G20 to agree on steps for macro targets: Russia
The Group of 20 nations may agree on steps to introduce macroeconomic policy targets at a summit in Seoul on Friday, Russia's Finance Minister Alexei Kudrin said.
"There will be a road map and within this road map work will be done to prepare such proposals and define the timeframe," Kudrin told reporters.
"Ministers and the International Monetary Fund will analyze these quantitative targets, their role and how they can be introduced," he said, adding that the results of this work will be reviewed at the next G20 summit.
Kudrin said there was a "big chance" the roadmap will backed by the G20 in Seoul and that the proposals will help global exchange rates to become more flexible in the future.
Kudrin said U.S. Treasury Secretary Timothy Geithner's proposal to target current account surpluses and deficits was "interesting" but that other targets would also be needed.
"Other quantitative targets include fiscal deficit, debt level, parameters close to Maastricht criteria," Kudrin said, referring to the limits set by the European Union for countries to qualify to adopt the euro.
Kudrin's remarks did not fall in line with other G20 members, including Germany and China, who have criticized the U.S. for pursuing quantitative easing -- effectively printing money, a policy that has weighed on the dollar and encouraged investors to divert funds into emerging markets in search of higher yields.

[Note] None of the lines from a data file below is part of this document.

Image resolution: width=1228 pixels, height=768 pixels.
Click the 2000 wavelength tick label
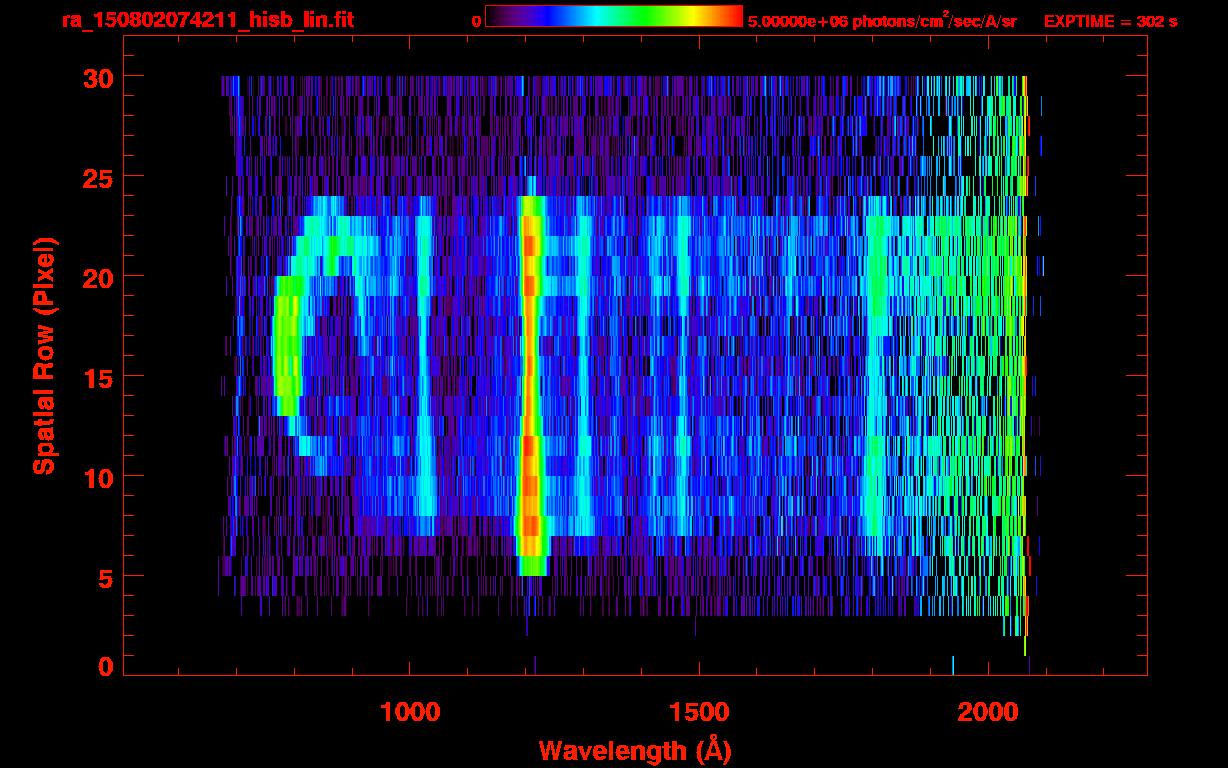click(988, 713)
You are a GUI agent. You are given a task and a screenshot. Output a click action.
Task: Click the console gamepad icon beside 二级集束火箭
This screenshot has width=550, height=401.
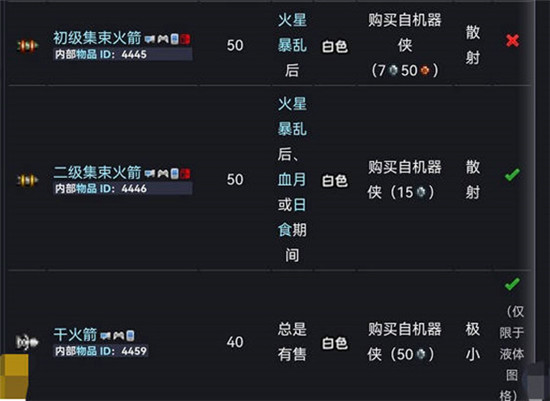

Instead, Kudrin praised the U.S. Federal Reserve's crisis measures, saying earlier in an interview with the television channel Russia Today that "at the first stage of the crisis the Federal Reserve accepted a significant burden and its role then was decisive."
He called on the Federal Reserve, however, to show more caution this time around.
Kudrin said that while there was no open confrontation at the G20 talks, global exchange rates remain the main bone of contention.
He also said Russia will not introduce restrictions on capital movements to protect its economy from volatile inflows as there are no current threats of this happening.